#### TEXT EXCERPT ####

Washington : According to a recent study, fights are won and lost in the brain.
Researchers at the RIKEN Brain Science Institute in Japan have found that a deep-brain structure called the habenula contains two neural circuits that work in a complex interplay to influence whether a fight will be a win or loss.
The circuits, which originate in the habenula and pass through the interpeduncular nucleus (IPN), terminate in the dorsal tegmental area. This part of the fish brain is thought to correspond to a region in mammals called the periaqueductal gray that regulates fight and flight behaviors. The proximity and possible homology of these brain areas inspired an investigation into whether the habenula is also involved in freezing, fleeing, and fighting behaviors.
The results establish that two sub-regions of the dorsal habenula (dHb) antagonistically regulate the outcome of zebrafish fights, with activity in the lateral and medial parts associated with surrender or continuing aggression, respectively. To probe the circuits, the team led by Hitoshi Okamoto documented the signaling, circling, biting, and surrender behaviors in zebrafish clashes for dominance.

#### RECORD EXCERPTS ####

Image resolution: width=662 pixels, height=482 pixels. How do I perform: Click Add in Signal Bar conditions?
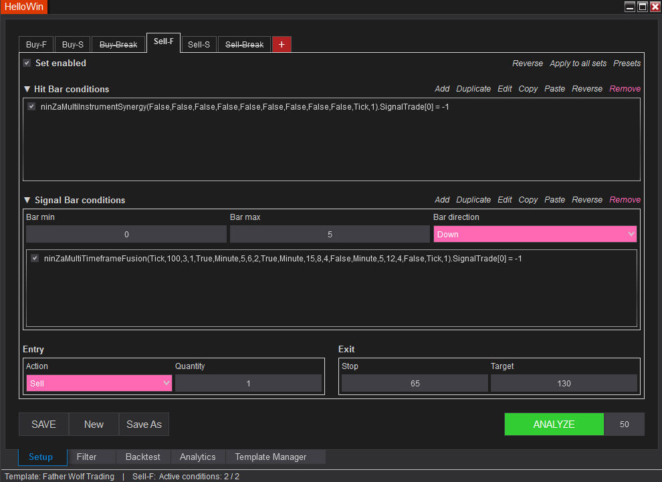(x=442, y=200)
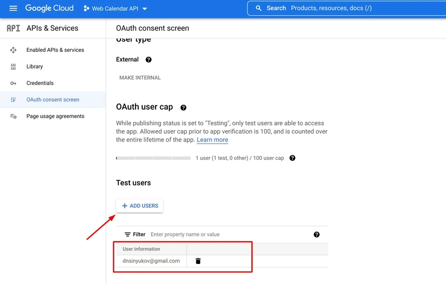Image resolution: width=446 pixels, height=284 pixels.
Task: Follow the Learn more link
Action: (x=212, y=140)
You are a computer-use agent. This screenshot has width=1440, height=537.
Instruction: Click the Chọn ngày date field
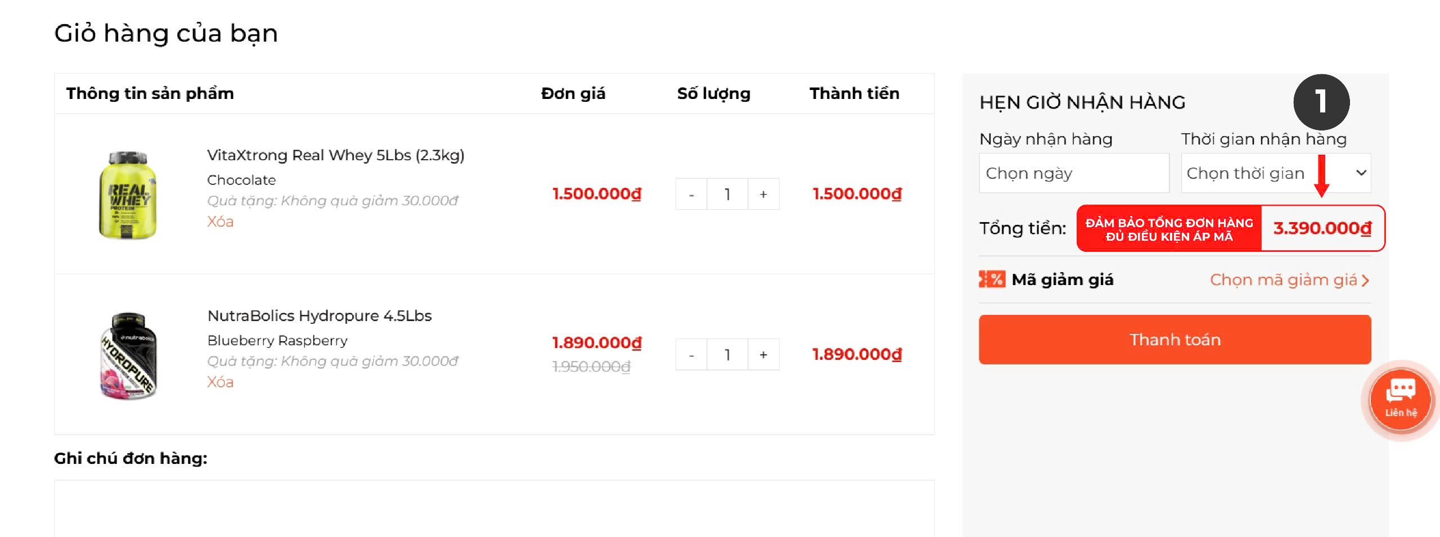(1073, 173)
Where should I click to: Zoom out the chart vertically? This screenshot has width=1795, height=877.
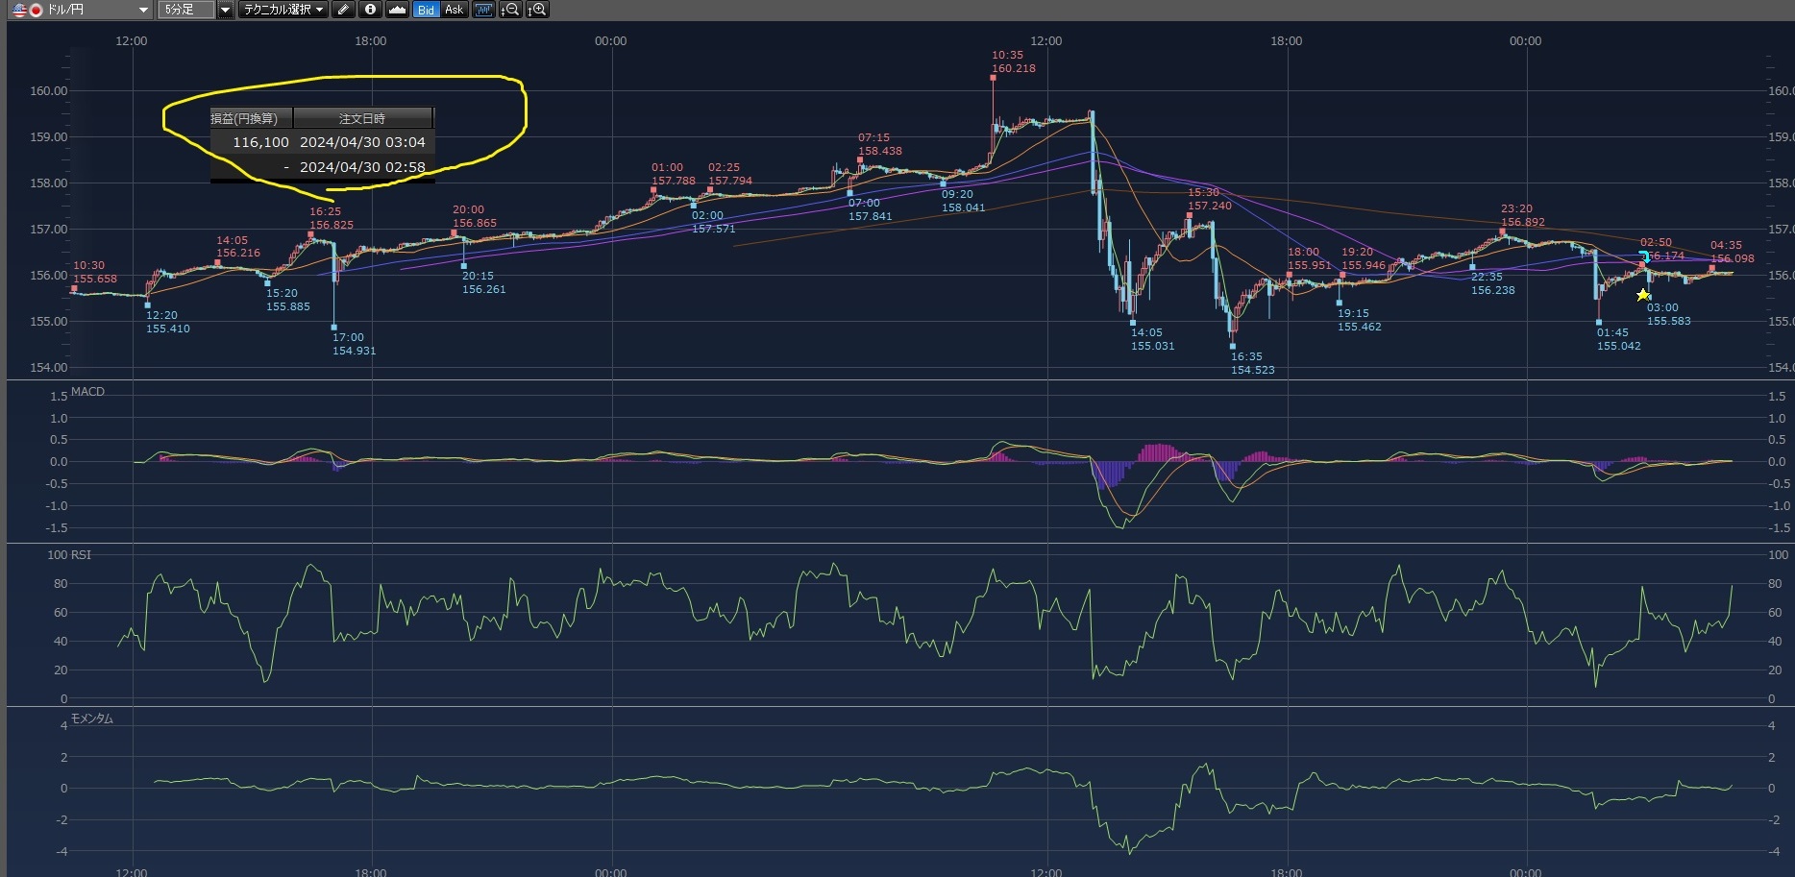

####

- [PROBLEMS TO SOLVE]:
A. In the article on brain circuits and fish fights, copy word for word the part that opens with the words containing "The circuits, which" and closes with "clashes for dominance.".
B. Using the article on brain circuits and fish fights, decide whether each statement below agrees with it, answering yes or no and quoting the words that settle it:
(i) The research was carried out at the RIKEN Brain Science Institute in Japan.
(ii) The two circuits terminate in the interpeduncular nucleus.
(iii) Activity in the lateral part of the dorsal habenula is associated with continuing aggression.
C. Continue the article on brain circuits and fish fights from where it stops.

- [OUTPUTS IN ORDER]:
A.
The circuits, which originate in the habenula and pass through the interpeduncular nucleus (IPN), terminate in the dorsal tegmental area. This part of the fish brain is thought to correspond to a region in mammals called the periaqueductal gray that regulates fight and flight behaviors. The proximity and possible homology of these brain areas inspired an investigation into whether the habenula is also involved in freezing, fleeing, and fighting behaviors.
The results establish that two sub-regions of the dorsal habenula (dHb) antagonistically regulate the outcome of zebrafish fights, with activity in the lateral and medial parts associated with surrender or continuing aggression, respectively. To probe the circuits, the team led by Hitoshi Okamoto documented the signaling, circling, biting, and surrender behaviors in zebrafish clashes for dominance.

B.
(i) Yes: "Researchers at the RIKEN Brain Science Institute in Japan"
(ii) No: "pass through the interpeduncular nucleus (IPN), terminate in the dorsal tegmental area"
(iii) No: "with activity in the lateral and medial parts associated with surrender or continuing aggression, respectively"

C.
They then measured the local field potentials, the summed electric current from a small group of neurons, in the IPN of winning and losing fish in vivo. When sub-regions in the upstream dHb were electrically stimulated, activity in the dorsal (dIPN), but not ventral IPN, was reduced in loser fish.
In the experiments, activity levels were not significantly different between winner, loser, and naive (non-fighting) fish in the other circuit (medial sub-region of dHb to ventral IPN).
According to lead author Ming-Yi Chou, the IPN weighs the habenular inputs, essentially acting like a calculator of the outcome of the fight behavior.
Transgenic fish, in which these circuits were selectively silenced with a nerve toxin, provided definitive evidence. Without activity in the dHbL to dIPN circuit, fish were much more likely to lose a fight. By contrast, silencing dHbM activity disposed the fish to win their fights. These transgenic fish were not developmentally or physically different from their wildtype counterparts, so the implication is that transmission in the habenula-IPN circuits is decisive to the fight outcome.
An additional finding was that loser fish with reduced activity from the ventral habenula (vHb) to the median raphe nucleus (MR) didn’t behave like losers, prompting continued attacks from the opponent fish. The Okamoto group had previously found this neural pathway in zebrafish to be essential for learning how to avoid danger in the presence of threat signals.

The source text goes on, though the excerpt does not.